When you’re in the sun protection business, getting the Seal of Recommendation from the Skin Cancer Foundation is considered the ultimate nod of approval. That’s just what happened recently with Solbari, a Melbourne, Australia-based brand that sells apparel, accessories, lotions and sunscreens to protect against the harmful rays of the sun.
The group provided the Seal to Solbari’s Sensitive, Active and Coolasun collections, which together represent nearly 80 percent of the brand’s apparel offering.
Solbari was founded six years ago by Jo Young who is passionate about keeping people safe when they’re outside. In her home country, she said, two out of every three people will develop skin cancer in their lifetimes. And in the U.S., it’s one in five.
So she created Solbari, a direct-to-consumer brand that offers more than 100 products for men and women featuring fabrics with UPF 50-plus protection that lasts for the life of the garment. “It’s the equivalent of wearing SPF 50 all day,” she said.

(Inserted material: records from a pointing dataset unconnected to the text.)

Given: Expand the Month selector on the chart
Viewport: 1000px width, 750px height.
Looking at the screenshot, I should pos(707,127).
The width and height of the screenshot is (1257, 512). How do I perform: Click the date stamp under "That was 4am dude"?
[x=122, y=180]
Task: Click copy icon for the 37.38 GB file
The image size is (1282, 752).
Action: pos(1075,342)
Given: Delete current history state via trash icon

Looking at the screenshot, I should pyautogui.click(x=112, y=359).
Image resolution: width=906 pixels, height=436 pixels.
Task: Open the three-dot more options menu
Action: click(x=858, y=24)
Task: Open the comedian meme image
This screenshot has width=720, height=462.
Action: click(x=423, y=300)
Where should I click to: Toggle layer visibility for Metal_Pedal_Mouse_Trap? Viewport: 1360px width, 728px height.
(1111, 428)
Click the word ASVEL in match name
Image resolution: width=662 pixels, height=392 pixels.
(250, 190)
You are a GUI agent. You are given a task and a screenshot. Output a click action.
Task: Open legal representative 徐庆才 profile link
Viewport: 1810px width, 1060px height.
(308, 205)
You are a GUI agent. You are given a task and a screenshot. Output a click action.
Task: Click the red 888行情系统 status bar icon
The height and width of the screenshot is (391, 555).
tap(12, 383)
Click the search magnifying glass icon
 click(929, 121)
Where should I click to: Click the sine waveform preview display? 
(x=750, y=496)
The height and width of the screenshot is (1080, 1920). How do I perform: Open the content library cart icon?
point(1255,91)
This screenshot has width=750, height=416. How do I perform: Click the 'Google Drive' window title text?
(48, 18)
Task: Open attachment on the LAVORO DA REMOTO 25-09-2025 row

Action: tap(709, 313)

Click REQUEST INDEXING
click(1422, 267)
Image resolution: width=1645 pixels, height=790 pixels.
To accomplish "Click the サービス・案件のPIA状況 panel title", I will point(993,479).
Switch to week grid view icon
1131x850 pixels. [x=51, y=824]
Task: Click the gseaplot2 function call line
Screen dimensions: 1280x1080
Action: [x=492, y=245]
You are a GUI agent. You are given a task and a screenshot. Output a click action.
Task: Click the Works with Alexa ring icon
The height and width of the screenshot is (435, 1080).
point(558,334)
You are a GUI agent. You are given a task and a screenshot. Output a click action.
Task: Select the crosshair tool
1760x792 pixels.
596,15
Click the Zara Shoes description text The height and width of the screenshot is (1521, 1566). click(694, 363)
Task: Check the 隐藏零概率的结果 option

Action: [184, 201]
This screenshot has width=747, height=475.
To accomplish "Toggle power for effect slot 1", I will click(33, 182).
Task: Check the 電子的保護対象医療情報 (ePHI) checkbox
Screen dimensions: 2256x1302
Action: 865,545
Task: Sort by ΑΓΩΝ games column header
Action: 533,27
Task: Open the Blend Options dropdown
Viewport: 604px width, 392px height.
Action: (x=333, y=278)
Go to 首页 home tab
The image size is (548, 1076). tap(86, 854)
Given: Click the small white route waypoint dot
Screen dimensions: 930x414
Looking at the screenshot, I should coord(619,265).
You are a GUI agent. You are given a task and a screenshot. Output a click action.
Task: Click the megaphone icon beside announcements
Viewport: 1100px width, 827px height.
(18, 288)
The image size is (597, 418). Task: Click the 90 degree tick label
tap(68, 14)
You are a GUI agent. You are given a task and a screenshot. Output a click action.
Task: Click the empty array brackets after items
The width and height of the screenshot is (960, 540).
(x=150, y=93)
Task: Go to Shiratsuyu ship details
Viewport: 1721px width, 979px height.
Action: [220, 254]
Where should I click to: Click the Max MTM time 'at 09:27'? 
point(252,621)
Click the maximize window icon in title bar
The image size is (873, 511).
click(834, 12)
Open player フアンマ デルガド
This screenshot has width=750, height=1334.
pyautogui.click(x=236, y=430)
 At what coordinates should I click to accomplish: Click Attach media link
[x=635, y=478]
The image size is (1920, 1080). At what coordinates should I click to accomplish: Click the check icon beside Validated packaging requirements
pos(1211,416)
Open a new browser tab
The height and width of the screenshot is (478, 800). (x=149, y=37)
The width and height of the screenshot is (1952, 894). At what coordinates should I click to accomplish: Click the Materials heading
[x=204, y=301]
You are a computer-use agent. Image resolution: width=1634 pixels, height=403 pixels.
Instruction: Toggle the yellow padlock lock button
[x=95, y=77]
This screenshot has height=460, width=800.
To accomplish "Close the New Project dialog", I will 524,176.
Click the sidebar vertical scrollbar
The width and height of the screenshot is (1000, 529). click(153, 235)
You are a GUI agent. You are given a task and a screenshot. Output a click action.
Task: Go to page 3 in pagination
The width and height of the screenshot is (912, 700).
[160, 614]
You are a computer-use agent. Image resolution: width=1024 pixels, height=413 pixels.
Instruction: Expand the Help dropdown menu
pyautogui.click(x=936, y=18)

Among the bestselling items are long-sleeve polos for men and women — a product that has become a signature for the brand — along with broad-brim hats that protect the face, neck and ears. New this season are leggings, driving gloves and loose-fit tops made from organic cotton and bamboo.
Women represent 70 percent of Solbari’s customer base now but men are starting to get the message, too, Young said, as they pay more attention to their skin and seek out protection while they’re on the golf course, hiking or at the beach.
The U.S. has now grown to become Solbari’s largest market and the company operates an office in Carlsbad, Calif. And although the business is nearly all online now, Young said her goal is create a wholesale business with specialty stores in the outdoor and active communities.
But beyond that, her life’s mission is to educate as many people as possible that they can look great while outdoors and still be protected. ”I have a background in finance, and I enjoyed that, but 90 percent of skin aging is caused by sun exposure,” she said. “Those stats shocked me and I felt like my calling in life is to help people and eradicate this disease.”